Introduction
Asperity models (Lay and Kanamori, 1981) have contributed greatly to understanding of such phenomena as regional characteristics of great earthquakes (Lay et al., 1982) and repeating earthquakes on plate boundaries (Matsuzawa et al., 2002). Hierarchical rupture models, on one hand, have been developed by remarking the self-similar characteristics of seismic rupture growth (Smalley et al., 1985; Fukao and Furumoto, 1985). The self-similarity implies unpredictability of the eventual size of rupture growth by observing seismic radiation. Recent careful analyses of seismic waves seem to support this implication (Maier et al., 2016; Okuda and Ide, 2018; Ide, 2019). The self-similar behavior is a phenomenon expected at a critical state of the stress system (Allégre et al., 1982; Turcotte, 1997). The power law of the event-size distribution known as the Gutenberg-Richter relation (Gutenberg and Richter, 1954) is regarded as an expression of this critical state (Narteau, 2007). Here, we explore a hierarchical asperity model in which asperity patches are distributed to allow their progressive unlocking from smaller to larger scales at a critical state.
Basic idea of the model
The elastic upper plate and the rigid lower plate are in frictional contact. The lower plate is kept at rest. The elasticity of the upper plate is modeled by an array of springs connecting the rigid surface at the top and a fractal set of asperities at the bottom (Fig.1). Uniform shear traction across the top surface is transmitted to the asperities through the equally deflected springs. Fig.1 shows our one-dimensional asperity model (Cantor set) and two-dimensional asperity model (Sierpinski carpet). The basic slip-system consists of the central major asperity and the surrounding minor asperities mutually isolated by already slipped patches. The major and minor asperities have the same frictional strength but their sizes are different, so stresses concentrate more on the minor asperities (Stage A). All the minor asperities are eventually unlocked and the imposed force is now supported only by the major asperity (Stage B). This state is understood as the rebirth of Stage A at the next larger scale (Stage C). The subsequent process is then the rebirth of Stage-B at this larger scale (Stage D). Rupture develops self-similarly from the smallest to larger scales, if the process A→B is appropriately renormalized to the process C→D.
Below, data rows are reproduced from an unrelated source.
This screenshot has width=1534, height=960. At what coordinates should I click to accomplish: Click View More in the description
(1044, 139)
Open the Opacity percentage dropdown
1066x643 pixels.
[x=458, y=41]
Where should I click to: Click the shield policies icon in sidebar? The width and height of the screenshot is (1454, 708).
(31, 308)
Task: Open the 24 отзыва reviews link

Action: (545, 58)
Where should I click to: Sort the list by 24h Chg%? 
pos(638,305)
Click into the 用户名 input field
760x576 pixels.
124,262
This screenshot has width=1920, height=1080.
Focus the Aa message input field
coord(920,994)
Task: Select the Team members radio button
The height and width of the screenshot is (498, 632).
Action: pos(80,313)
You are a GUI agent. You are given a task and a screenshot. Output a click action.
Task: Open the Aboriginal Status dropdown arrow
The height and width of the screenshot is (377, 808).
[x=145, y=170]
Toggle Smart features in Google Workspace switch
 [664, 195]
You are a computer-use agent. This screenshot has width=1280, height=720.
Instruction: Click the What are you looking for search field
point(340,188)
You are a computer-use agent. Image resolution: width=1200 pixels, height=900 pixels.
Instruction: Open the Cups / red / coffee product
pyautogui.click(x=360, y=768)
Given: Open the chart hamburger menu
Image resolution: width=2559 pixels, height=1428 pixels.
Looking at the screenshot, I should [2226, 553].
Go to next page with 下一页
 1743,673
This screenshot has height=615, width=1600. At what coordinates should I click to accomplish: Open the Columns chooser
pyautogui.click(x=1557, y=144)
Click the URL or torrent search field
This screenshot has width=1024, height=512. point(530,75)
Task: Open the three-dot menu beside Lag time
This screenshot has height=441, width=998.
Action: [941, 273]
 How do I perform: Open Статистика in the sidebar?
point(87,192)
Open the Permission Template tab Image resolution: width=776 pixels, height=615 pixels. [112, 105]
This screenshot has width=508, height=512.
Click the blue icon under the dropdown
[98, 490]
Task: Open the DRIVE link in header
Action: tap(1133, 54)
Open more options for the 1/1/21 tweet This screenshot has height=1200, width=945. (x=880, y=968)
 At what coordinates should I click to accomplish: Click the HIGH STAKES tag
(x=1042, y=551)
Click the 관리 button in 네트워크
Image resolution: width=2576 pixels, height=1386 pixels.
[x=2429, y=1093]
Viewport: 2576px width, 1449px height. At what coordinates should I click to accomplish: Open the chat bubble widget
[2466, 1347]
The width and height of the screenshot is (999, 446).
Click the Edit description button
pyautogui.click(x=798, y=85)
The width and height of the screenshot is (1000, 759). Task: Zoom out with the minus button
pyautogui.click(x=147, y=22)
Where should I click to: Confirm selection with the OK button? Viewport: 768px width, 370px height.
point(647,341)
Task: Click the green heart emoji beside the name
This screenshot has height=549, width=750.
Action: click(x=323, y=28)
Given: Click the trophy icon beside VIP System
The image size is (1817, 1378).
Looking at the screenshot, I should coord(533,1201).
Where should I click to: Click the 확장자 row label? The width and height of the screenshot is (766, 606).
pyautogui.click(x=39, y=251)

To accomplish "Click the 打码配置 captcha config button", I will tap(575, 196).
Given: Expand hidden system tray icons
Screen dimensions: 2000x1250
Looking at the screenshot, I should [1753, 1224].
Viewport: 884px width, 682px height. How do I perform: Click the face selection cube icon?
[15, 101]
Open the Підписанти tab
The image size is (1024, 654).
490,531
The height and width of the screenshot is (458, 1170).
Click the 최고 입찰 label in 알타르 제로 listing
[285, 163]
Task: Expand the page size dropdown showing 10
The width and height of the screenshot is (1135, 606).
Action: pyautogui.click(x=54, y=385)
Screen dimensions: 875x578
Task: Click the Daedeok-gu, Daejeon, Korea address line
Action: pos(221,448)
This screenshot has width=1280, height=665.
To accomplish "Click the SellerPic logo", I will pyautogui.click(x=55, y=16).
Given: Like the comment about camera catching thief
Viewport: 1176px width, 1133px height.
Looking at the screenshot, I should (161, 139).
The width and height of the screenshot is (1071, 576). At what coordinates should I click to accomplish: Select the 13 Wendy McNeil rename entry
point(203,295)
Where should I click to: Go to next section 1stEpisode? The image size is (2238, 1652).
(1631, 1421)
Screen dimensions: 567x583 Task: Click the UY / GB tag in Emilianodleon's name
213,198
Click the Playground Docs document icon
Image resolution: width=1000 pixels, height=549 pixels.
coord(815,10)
Renormalization of the system
The process A→B involves the stress-release from the surrounding minor asperities and the consequent stress-accumulation on the central major asperity. Such stress transfer is guaranteed in our model by imposing the scale-independent condition that the probability for all the surrounding minor asperities to be unlocked equals the probability for the central asperity to be unlocked. These two probabilities can be calculated as functions of p_o(σ/σ_o), where p_o(σ/σ_o) describes the probability for an asperity to be unlocked by relative applied stress σ/σ_o (Turcotte, 1997). For the one-dimensional asperity model, the equality of the two probabilities occurs at p_o = 0.42565 or σ/σ_o = 0.74466. For the two-dimensional asperity model, the equality occurs at p_o = 0.55831 or σ/σ_o = 0.90396. If the system is tuned to this critical state, the basic system at any scale grows self-similarly into one at the next larger scale with probability p_o.
Characteristics of the two-dimensional hierarchical asperity model
(1)The asperity distribution in Sierpinski carpet → Fault plane with a fractal dimension D of 1.8928. (2)Non-asperity patches = Already unlocked asperities → GR law with a b-value of 1 (b ≠ D/2). (3)Stresses on minor asperities 9 times higher than one applied on the top surface → Frictional strength of asperity much higher than the overall stress drop. (4)Successively upscaled radiations from surrounding minor asperities and from the central major asperity → Unpredictbility of final earthquake size by observing seismic radiation.